Desde o dia 23 de outubro deste ano, os carros mais poluentes de Londres começaram a pagar pedágio de tráfego obrigatório. A cidade londrina decretou o chamado “T-Charge”, que é uma espécie de pedágio de tráfego obrigatório para carros com registro antes do ano de 2006, ou seja, os carros considerados mais poluentes. O cidadão que quiser circular com o veículo mais antigo deverá pagar 10 libras por dia, o que seria cerca de R$ 40, somente para circular no centro da cidade.

Segundo o prefeito Sadiq Khan, a medida adotada por Londres tem como objetivo diminuir os poluentes do ar e diminuir os problemas de saúde da cidade. Atualmente, Londres enfrenta uma alta concentração de poluentes no ar e o problema já se tornou grave para a saúde dos habitantes.

O prefeito disse que o novo pedágio foi criado por uma infeliz estatística que diz que a cada ano, um número acima de 9 mil londrinos morrem ainda no útero da mãe por causa da péssima qualidade do ar da cidade.

Contudo, muitos críticos do pedágio acreditam que a capital britânica errou ao criar um pedágio para os carros mais antigos, pois o valor cobrado seria desproporcional para os motoristas mais pobres, que por sua vez são os que possuem os veículos mais poluentes.

Sendo assim, esses motoristas têm que pagar um valor de 21,50 libras por dia para poderem transitar pelo centro de Londres.
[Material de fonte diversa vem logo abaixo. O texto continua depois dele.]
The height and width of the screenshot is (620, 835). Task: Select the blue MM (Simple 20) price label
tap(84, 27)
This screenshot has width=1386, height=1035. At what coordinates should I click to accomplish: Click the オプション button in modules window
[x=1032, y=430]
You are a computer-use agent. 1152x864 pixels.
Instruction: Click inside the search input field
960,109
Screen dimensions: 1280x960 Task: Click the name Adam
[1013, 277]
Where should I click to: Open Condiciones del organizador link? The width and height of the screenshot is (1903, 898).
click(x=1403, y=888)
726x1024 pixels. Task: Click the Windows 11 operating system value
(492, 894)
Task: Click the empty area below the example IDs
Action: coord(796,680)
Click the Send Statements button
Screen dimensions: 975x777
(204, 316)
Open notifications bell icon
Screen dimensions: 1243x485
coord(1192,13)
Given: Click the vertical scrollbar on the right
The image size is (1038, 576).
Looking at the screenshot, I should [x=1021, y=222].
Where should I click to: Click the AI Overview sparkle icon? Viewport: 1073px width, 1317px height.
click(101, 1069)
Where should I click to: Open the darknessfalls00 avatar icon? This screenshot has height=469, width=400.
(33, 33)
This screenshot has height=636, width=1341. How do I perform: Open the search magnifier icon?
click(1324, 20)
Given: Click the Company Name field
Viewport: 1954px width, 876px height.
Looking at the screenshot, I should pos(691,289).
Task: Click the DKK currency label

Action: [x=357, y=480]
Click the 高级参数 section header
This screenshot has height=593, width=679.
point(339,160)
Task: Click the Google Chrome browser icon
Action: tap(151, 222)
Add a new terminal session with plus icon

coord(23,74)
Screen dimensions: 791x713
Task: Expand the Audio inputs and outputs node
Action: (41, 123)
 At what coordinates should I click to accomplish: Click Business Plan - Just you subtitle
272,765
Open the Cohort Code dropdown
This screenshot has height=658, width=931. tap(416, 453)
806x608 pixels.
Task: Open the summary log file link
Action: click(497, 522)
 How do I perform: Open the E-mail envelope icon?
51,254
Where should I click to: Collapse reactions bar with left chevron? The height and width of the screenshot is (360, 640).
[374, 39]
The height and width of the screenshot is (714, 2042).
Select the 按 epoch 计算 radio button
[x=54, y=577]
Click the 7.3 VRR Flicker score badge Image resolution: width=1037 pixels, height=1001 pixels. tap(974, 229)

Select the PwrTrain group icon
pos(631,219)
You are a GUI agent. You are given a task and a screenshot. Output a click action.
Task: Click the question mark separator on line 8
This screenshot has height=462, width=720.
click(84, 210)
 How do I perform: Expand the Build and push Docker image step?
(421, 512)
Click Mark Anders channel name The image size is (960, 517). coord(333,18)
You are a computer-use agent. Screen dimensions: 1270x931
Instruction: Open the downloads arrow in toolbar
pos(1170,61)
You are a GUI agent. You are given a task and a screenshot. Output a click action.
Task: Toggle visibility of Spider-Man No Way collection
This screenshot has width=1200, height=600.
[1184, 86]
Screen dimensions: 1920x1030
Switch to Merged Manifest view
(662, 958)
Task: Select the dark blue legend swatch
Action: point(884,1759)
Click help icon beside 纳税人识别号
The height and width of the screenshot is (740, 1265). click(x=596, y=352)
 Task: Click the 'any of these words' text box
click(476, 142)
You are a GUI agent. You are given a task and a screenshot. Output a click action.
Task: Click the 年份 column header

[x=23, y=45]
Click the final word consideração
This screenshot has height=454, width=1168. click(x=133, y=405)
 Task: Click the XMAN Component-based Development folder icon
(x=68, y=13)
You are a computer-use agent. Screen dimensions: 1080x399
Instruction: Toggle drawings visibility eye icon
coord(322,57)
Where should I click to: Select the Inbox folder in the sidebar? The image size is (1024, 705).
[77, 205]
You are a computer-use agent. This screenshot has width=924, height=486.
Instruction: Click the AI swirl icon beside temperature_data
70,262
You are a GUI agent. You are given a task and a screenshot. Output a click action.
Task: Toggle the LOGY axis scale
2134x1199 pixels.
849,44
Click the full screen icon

Isso porque a capital britânica já cobrava um valor de 11,50 libras por um pedágio denominado de congestionamento que é cobrado desde o ano de 2003. Contudo, agora os motoristas que transitam com carros mais antigos têm que pagar dois pedágios obrigatórios em Londres.

No entanto, os partidários que querem o fim dos veículos privados nas ruas de Londres acharam a medida boa, mas ainda insuficiente para acabar com o tráfego de carros privados e aumentar a demanda pelo transporte público.

Um dos partidários e também diretor do grupo “Ar Limpo Londres”, Simon Birkett, disse sobre o pedágio de tráfego: “O prefeito prometeu em seu manifesto recuperar a qualidade do ar de Londres até limites legais e saudáveis, o que significa que tem que fazer muito mais”.